You are coupling classes too tightly and mixing values and references. You should either consider checking reference equality for one of the classes or make them aware of each other (by providing an internal specialized Equals method for the specific class or manually checking value equality of the other class). This shouldn't be a big deal since your requirements explicitly ask for this coupling so you are not introducing one by doing this.

I think the best solution here is to break up the Address class into two parts

  1. Core Address Information (say Address)
  2. 1 + Person Information (say OccupiedAddress)

Then it would be fairly simple in the Person class to compare the core address information without creating a SO.

Yes this does create a bit of coupling in your code because Person will now have a bit of inner knowledge about how OccupiedAddress works. But these classes already have tight coupling so really you've made the problem no worse.

The ideal solution would be to completely decouple these classes.
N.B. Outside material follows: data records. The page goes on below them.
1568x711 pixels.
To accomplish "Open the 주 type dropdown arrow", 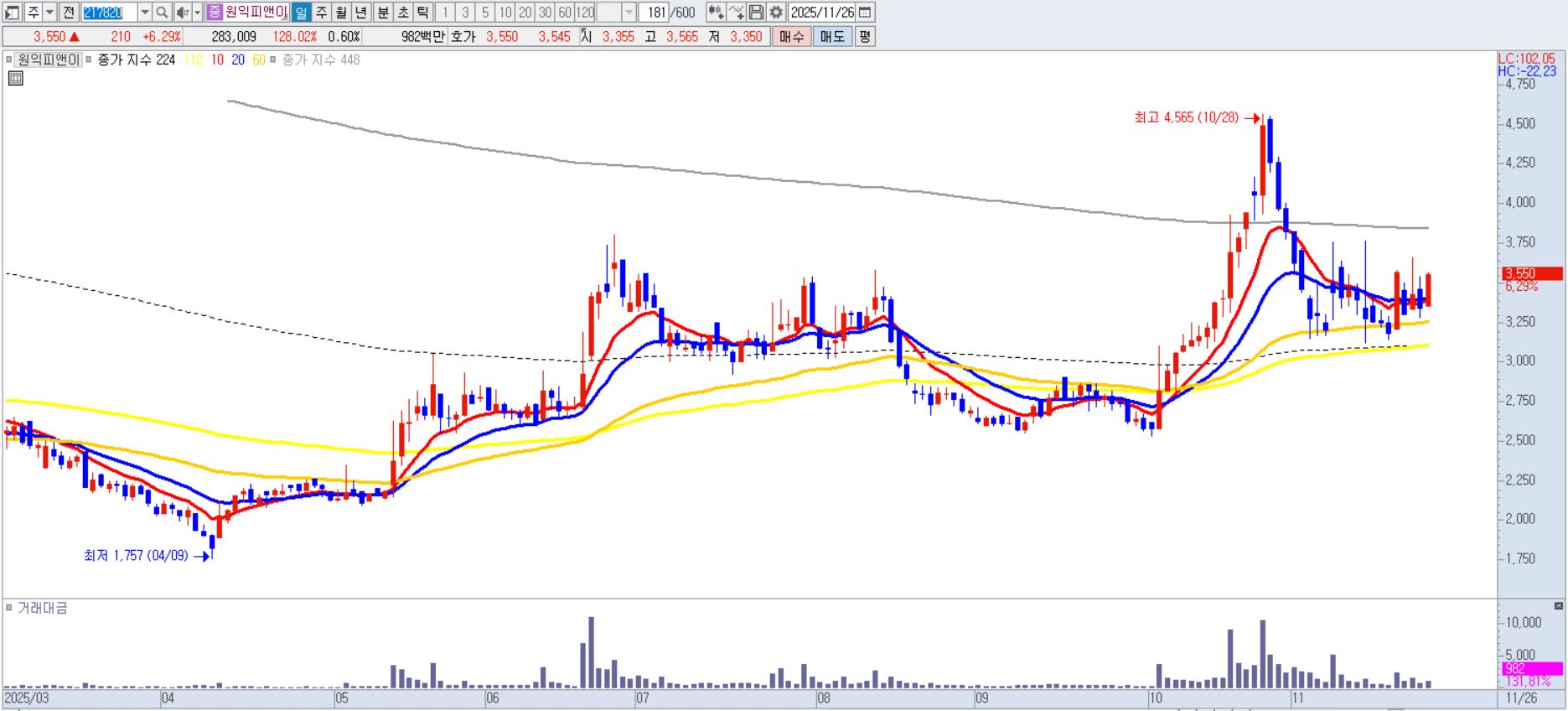I will coord(49,13).
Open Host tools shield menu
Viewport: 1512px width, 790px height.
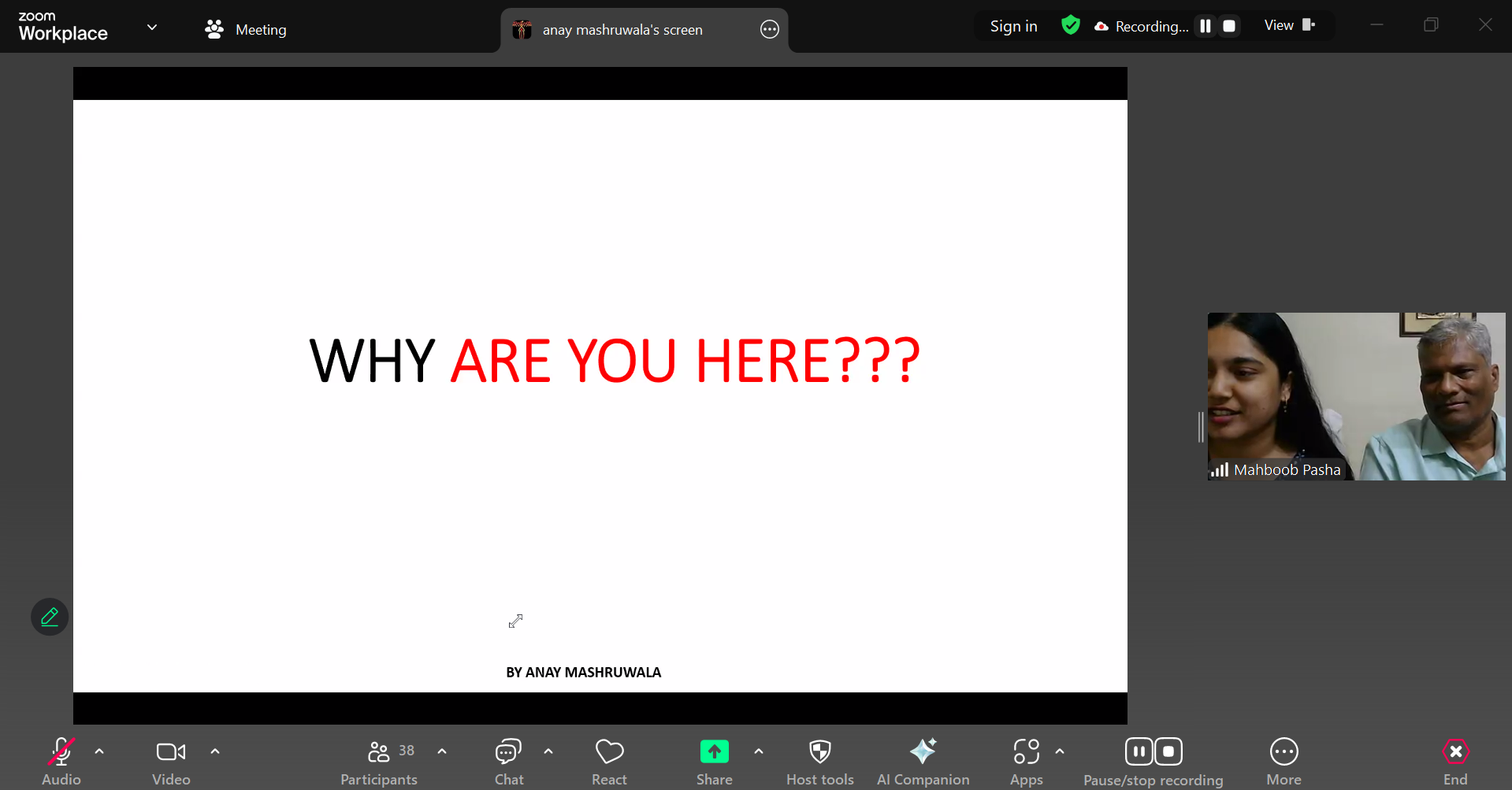tap(819, 761)
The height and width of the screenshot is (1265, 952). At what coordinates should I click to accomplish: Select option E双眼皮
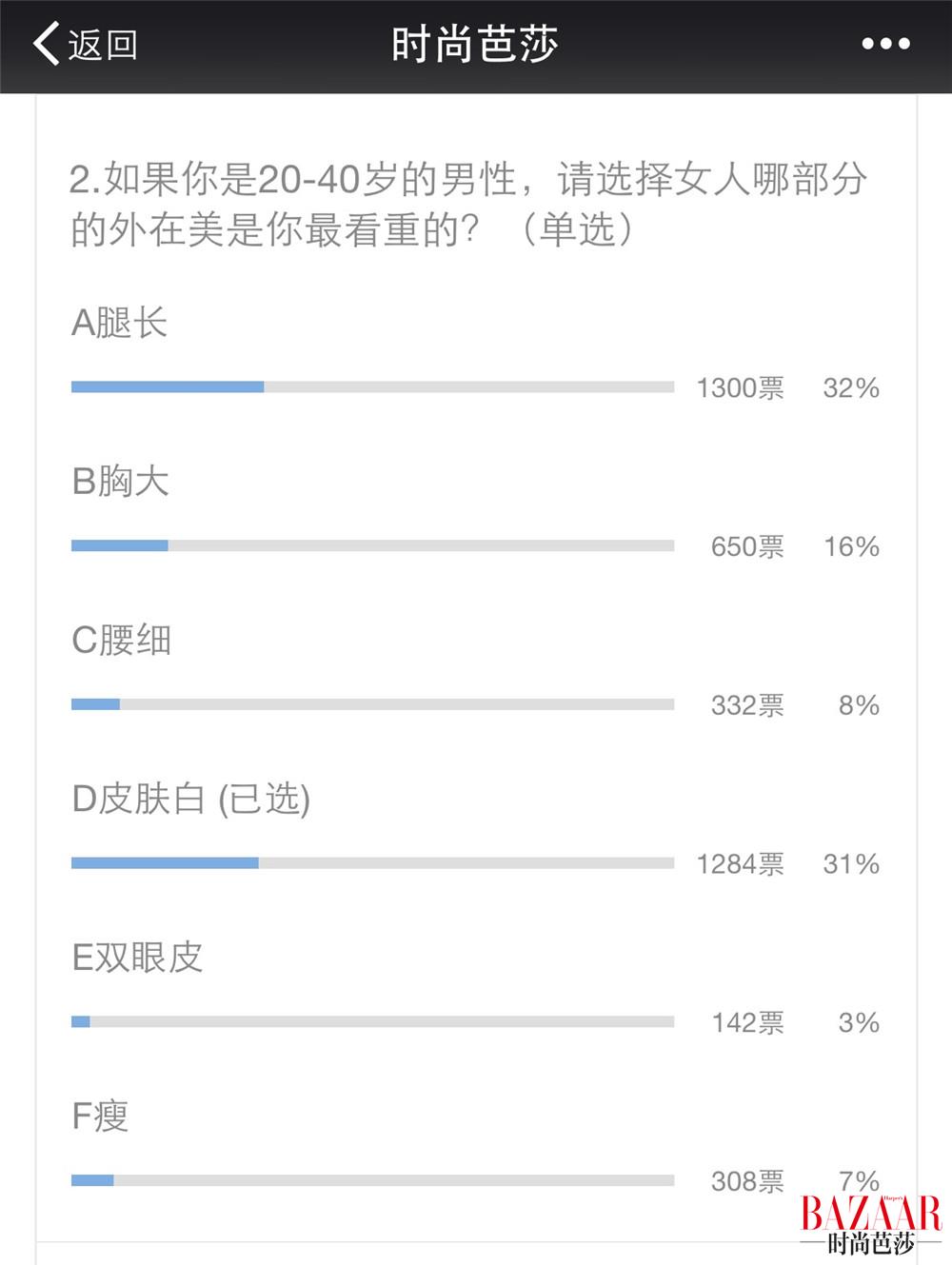tap(138, 958)
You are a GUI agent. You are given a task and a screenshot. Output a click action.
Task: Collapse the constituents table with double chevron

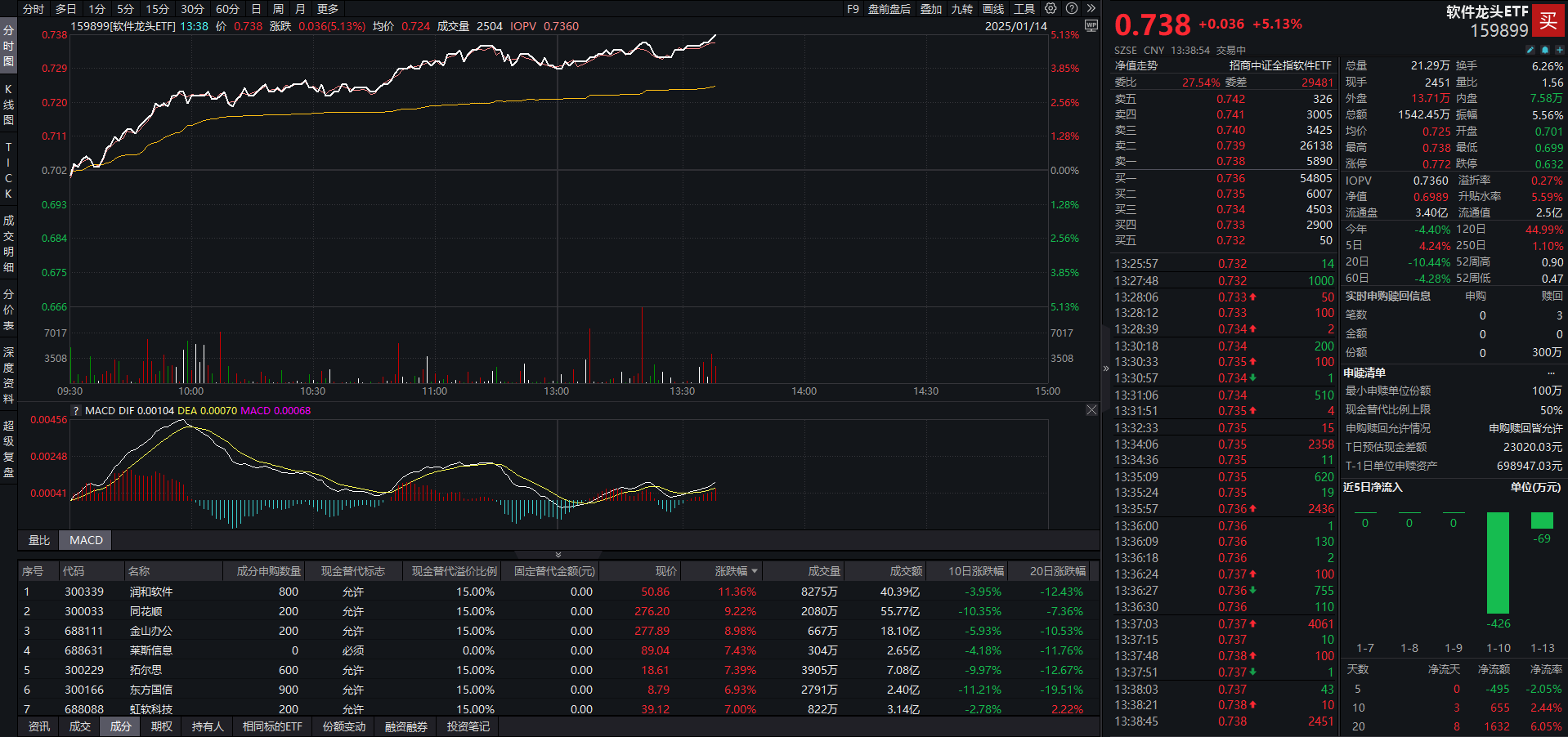pos(558,555)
public override bool Equals(object obj){
// Use 'as' rather than a cast to get a null rather an exception            
// if the object isn't convertible           .
Person person = obj as Person;            
return this.Equals(person);        // wrong
this.FirstName.Equals(person.FirstName)
this.LastName.Equals(person.LastName)
// and so on
}

I would say, don't call 'this.Resident.Equals(other.Resident));'

More than one person can live at an address so checking the resident is wrong. An address is an address regardless of who is living there!

Without knowing your domain, it's hard to confirm this, but defining equality between two parents based on their childrens relationship back to them seems a bit smelly!

Do your parents really have no way of identifying themselves without checking their children? Do your children really have a unique ID in, and of themselves, or are they really defined by their parent and its relationship to their siblings?

If you have some kind of unique hierarchy, that is unique only because of its relationships, I would suggest your equality tests should recurse to the root, and make an equality check based on the tree relationship itself.